Le mois où ils ne recevaient strictement aucun traitement était nécessaire, d’un point de vue statistique, afin que les sujets reviennent, autant que possible, au stade initial, et que les deux périodes soient donc comparables puisque démarrant du même état clinique. Dans ce type d’essai, chaque sujet est son propre témoin. Sur trois mois, les patients ne recevaient donc que pendant un mois le produit supposé actif. Les sujets étudiés devaient être agressifs, en les évaluant avec des échelles d’agressivité tirées de questionnaires plus larges (AMDP, Hopkins Symptom Check List). De fait, il s’agissait bien de sujets très agressifs, du style paranoïaques attendant l’huissier avec un fusil, psychopathes sortant de prison ou d’internement… Les évaluations-entretiens avaient lieu tous les quinze jours, sauf pendant la période sans rien où pendant un mois ils n’étaient pas vus (toujours l’exigence de retrouver l’état clinique de départ).

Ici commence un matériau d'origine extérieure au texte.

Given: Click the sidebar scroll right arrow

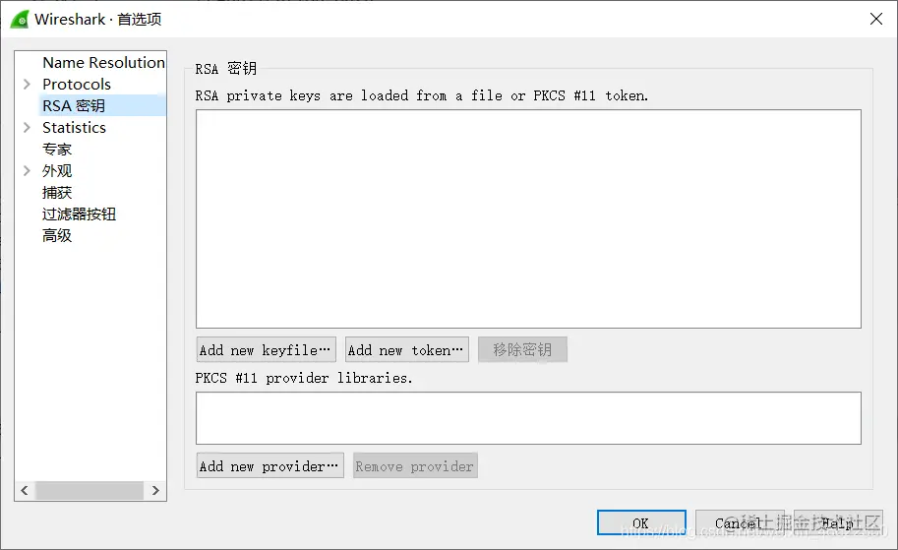Looking at the screenshot, I should click(155, 490).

Enfin, du fait de la difficulté du protocole, les investigateurs étaient réunis, tous les mois, dans un groupe de supervision, de type Balint, afin de contrôler la bonne marche des opérations et de rassurer tout le monde, y compris le laboratoire! Il a fallu plus de deux ans, aux cinq investigateurs pourtant chevronnés, pour réunir trente observations exploitables. Les résultats ont été pour le moins surprenants : pas de différence entre la période placebo et la période traitement, et pour cause puisque les scores d’amélioration atteignaient en moyenne 80 % dans les deux cas de figure. Il aurait donc fallu un sacré produit pour faire mieux que le placebo dans ces conditions. En revanche, la différence était hautement significative entre les deux types de période (placebo et actif) et la période où les sujets ne recevant rien et n’étant pas vus en entretien, se détérioraient rapidement pour retrouver, à la grande satisfaction des statisticiens, leurs scores initiaux. Ce fut un échec pour le produit qui, d’ailleurs, ne s’en remit pas, mais la méthodologie était mathématiquement correcte. Le médicament, logiquement, a été abandonné, pas uniquement mais en partie à cause de cette étude, et pourtant… Il est clair que le protocole, de par son hypersophistication même, a placé ces sujets généralement abandonnés du fait même de leur agressivité, dans un cadre extrêmement contraignant et rassurant et donc hautement thérapeutique. C’est l’outil d’évaluation qui a modifié le sujet étudié.